→ **Work to complete**: Your answer should be the lines below from the one holding "Viewport: 586px width, 544px height." through the one holding "Task: Click the redo arrow icon", copied exactly and with nothing else.

→ **Source information**:
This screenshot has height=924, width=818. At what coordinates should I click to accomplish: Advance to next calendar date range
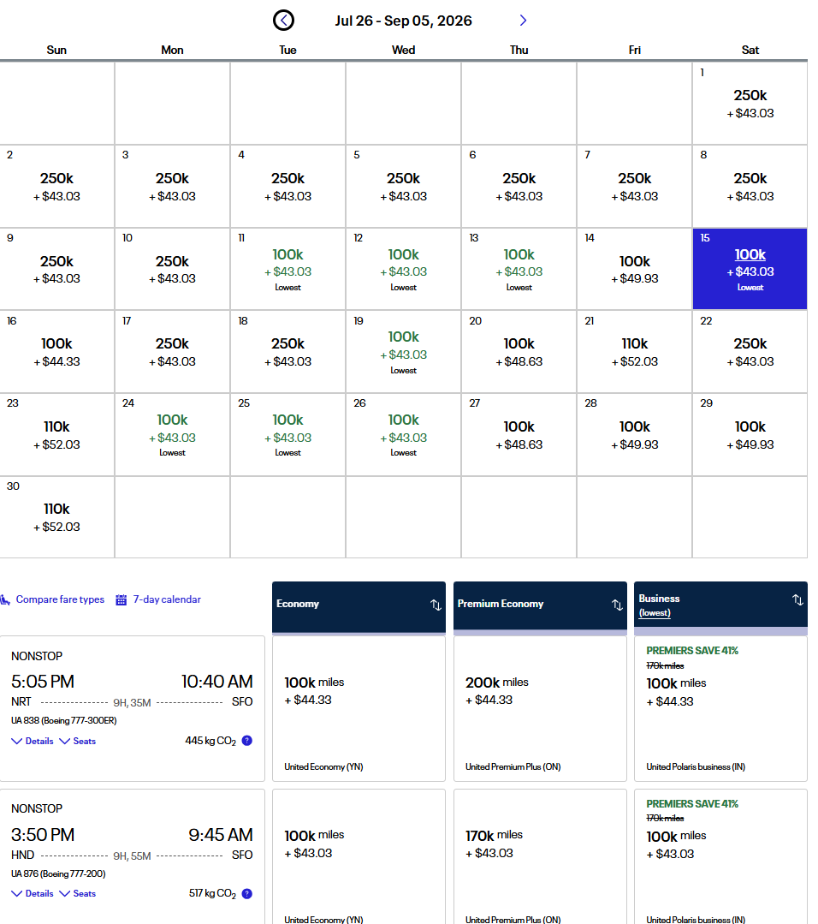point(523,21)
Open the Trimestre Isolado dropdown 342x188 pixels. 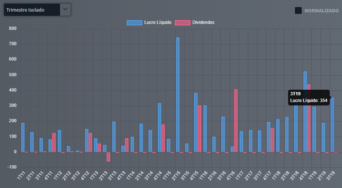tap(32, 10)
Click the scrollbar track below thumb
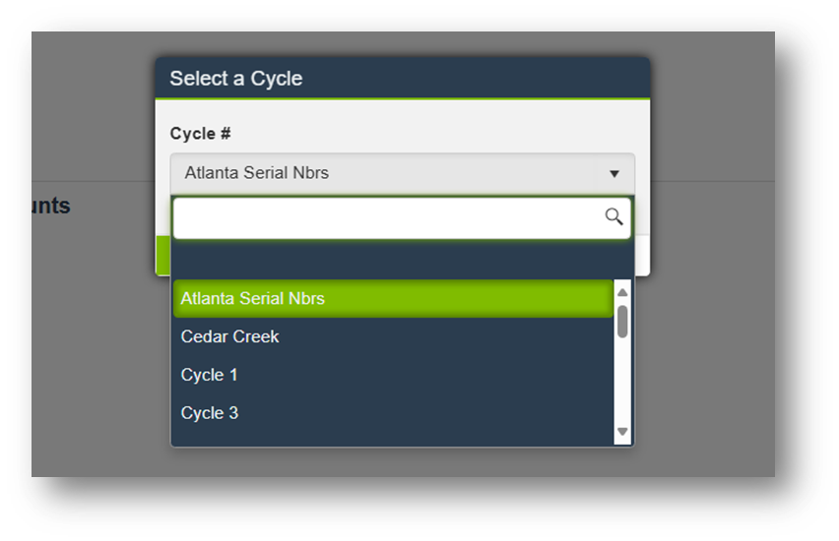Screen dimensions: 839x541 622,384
--
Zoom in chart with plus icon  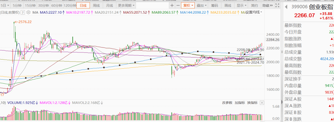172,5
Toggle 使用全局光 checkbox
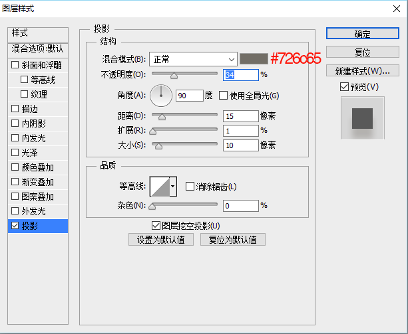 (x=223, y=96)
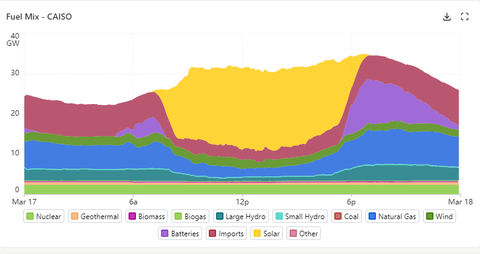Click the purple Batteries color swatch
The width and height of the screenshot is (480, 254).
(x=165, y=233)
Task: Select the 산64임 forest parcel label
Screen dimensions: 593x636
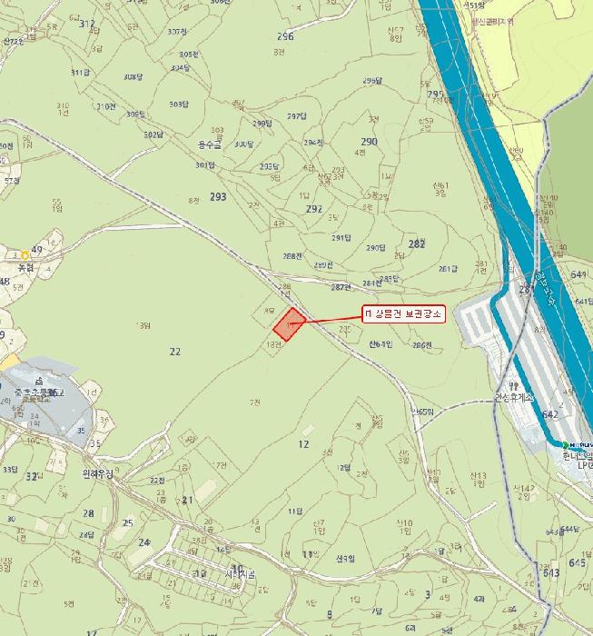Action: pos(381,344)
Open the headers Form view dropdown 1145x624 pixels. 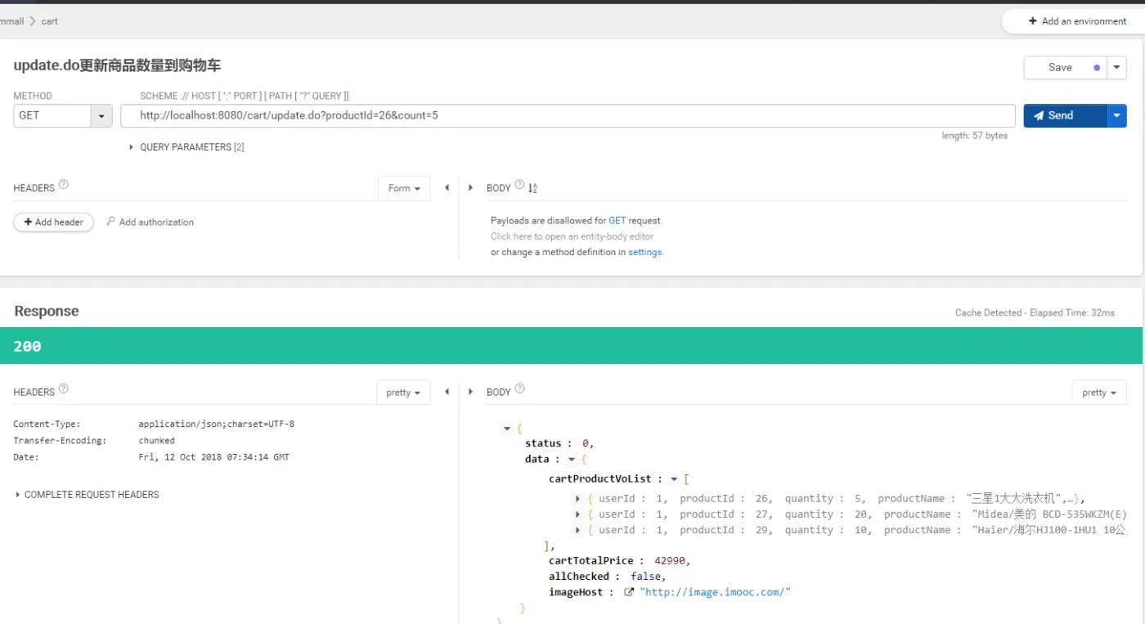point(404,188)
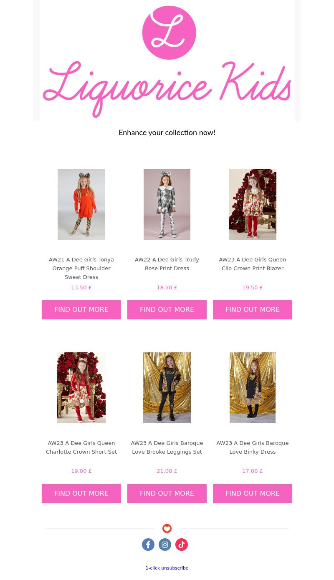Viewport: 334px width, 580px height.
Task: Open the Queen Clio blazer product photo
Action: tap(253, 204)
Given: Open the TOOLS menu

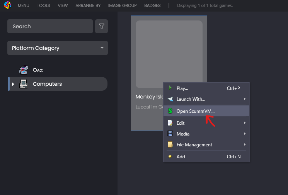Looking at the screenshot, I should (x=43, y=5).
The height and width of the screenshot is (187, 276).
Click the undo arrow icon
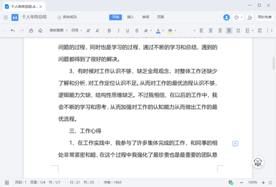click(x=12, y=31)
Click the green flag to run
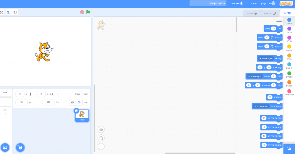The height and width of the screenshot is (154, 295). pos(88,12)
* * *
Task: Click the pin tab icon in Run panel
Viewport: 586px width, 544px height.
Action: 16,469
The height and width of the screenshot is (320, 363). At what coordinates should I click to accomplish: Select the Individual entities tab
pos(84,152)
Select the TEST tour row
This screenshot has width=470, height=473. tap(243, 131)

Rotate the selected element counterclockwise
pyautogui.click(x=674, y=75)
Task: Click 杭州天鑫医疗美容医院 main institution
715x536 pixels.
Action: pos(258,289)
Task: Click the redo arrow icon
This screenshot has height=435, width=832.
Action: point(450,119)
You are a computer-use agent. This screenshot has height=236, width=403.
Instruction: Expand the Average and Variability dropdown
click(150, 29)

→ **Completed exercise**:
Viewport: 586px width, 544px height.
Action: 16,469
The height and width of the screenshot is (320, 363). At what coordinates should I click to accomplish: Select the Individual entities tab
pos(84,152)
Select the TEST tour row
This screenshot has width=470, height=473. tap(243, 131)

Rotate the selected element counterclockwise
pyautogui.click(x=674, y=75)
Task: Click 杭州天鑫医疗美容医院 main institution
715x536 pixels.
Action: pos(258,289)
Task: Click the redo arrow icon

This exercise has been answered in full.